Information shown:
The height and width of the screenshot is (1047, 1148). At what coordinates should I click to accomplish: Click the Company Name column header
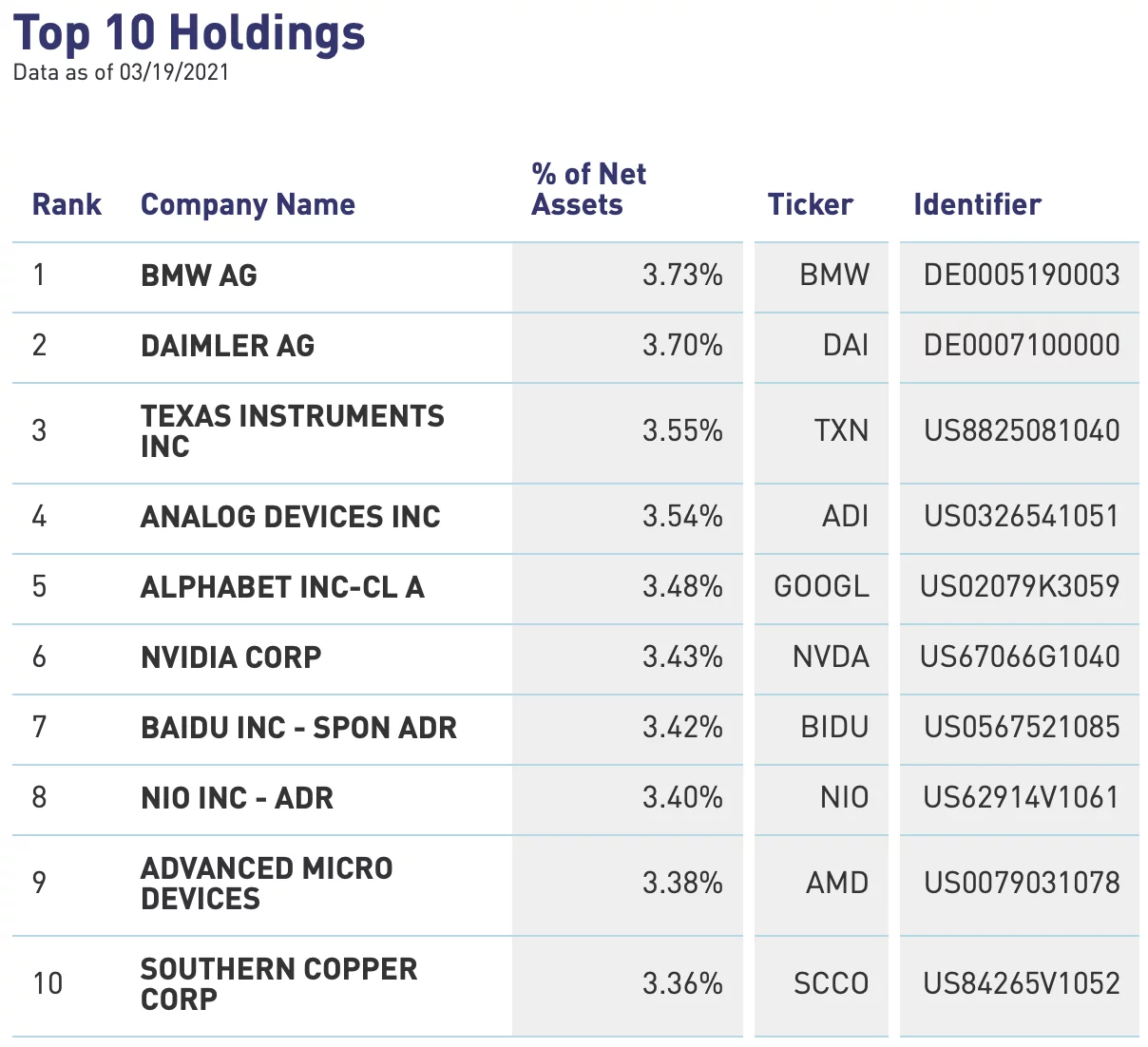pos(247,204)
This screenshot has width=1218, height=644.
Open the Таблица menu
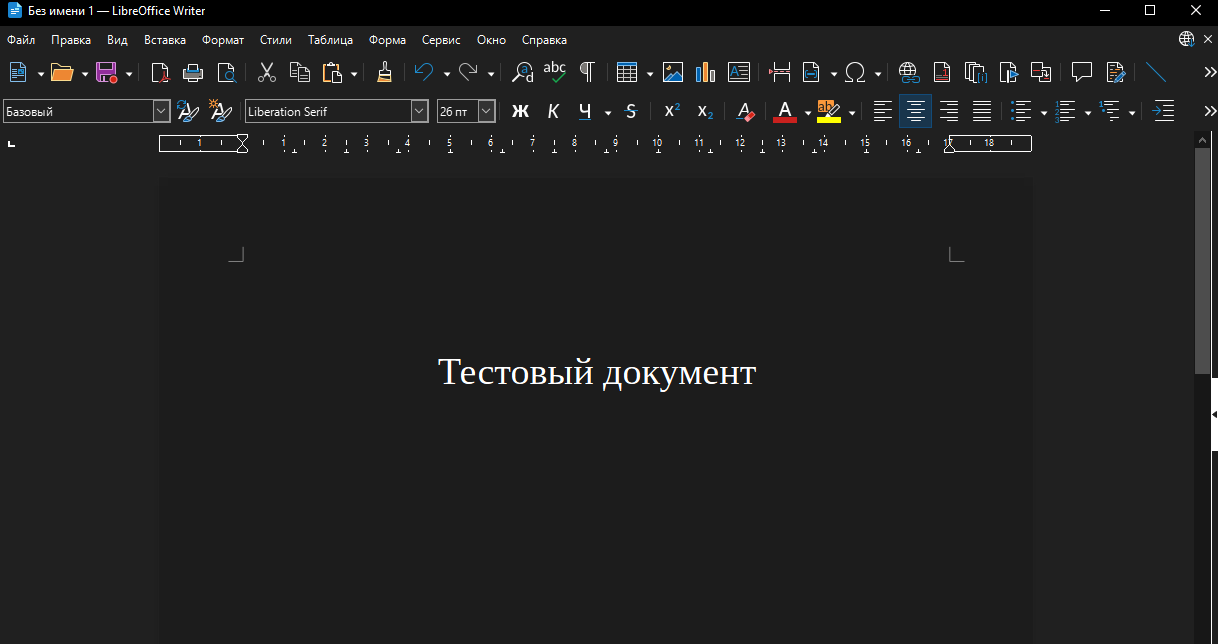(x=330, y=40)
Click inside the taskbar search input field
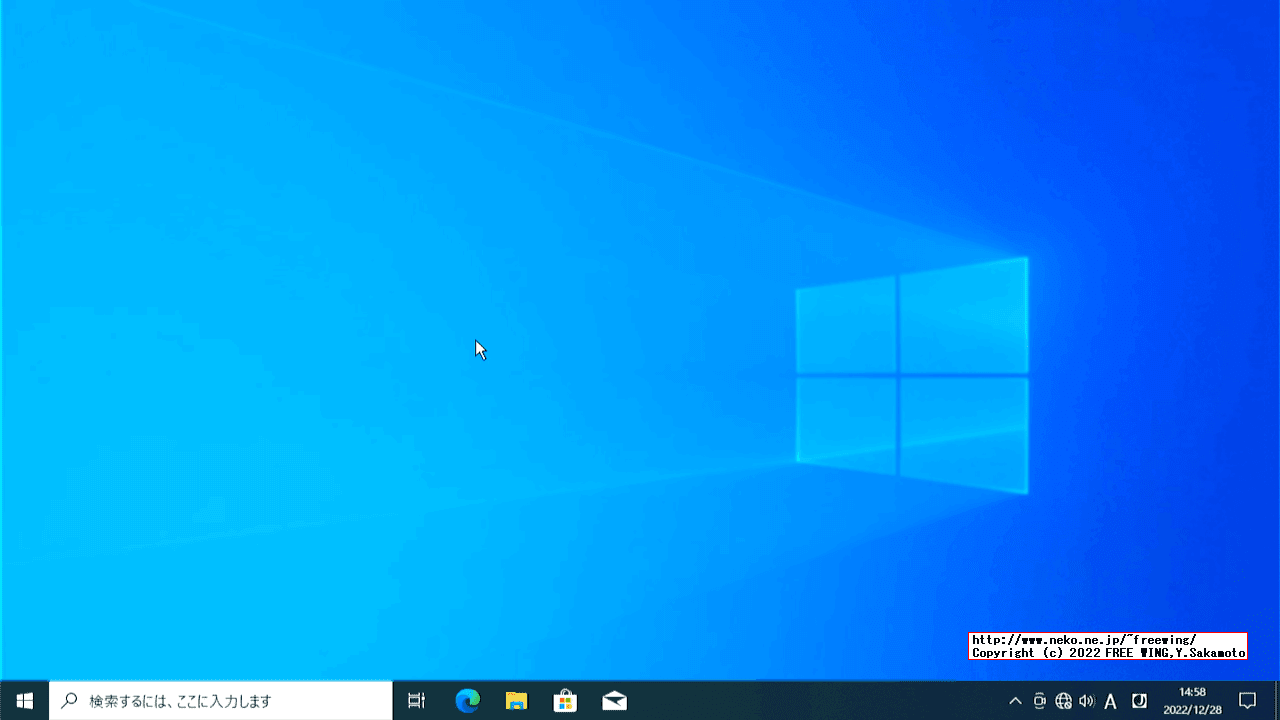 click(x=220, y=701)
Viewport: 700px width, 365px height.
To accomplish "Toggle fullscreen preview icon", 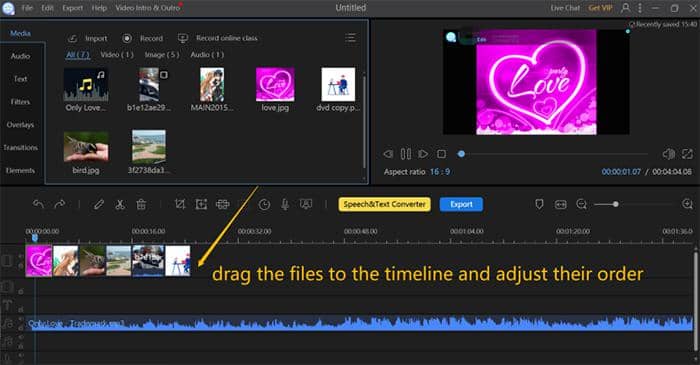I will click(687, 154).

Task requirements:
Output the records above as they stand, from the first line to the line with "Viewport: 700px width, 365px height.", inclusive, and exclude the pictures.

Output for this task:
The height and width of the screenshot is (1047, 1148). At what coordinates should I click to accomplish: Click the Company Name column header
pos(247,204)
This screenshot has width=1218, height=644.
Open the Таблица menu
(x=330, y=40)
Click inside the taskbar search input field
 click(x=220, y=701)
Viewport: 700px width, 365px height.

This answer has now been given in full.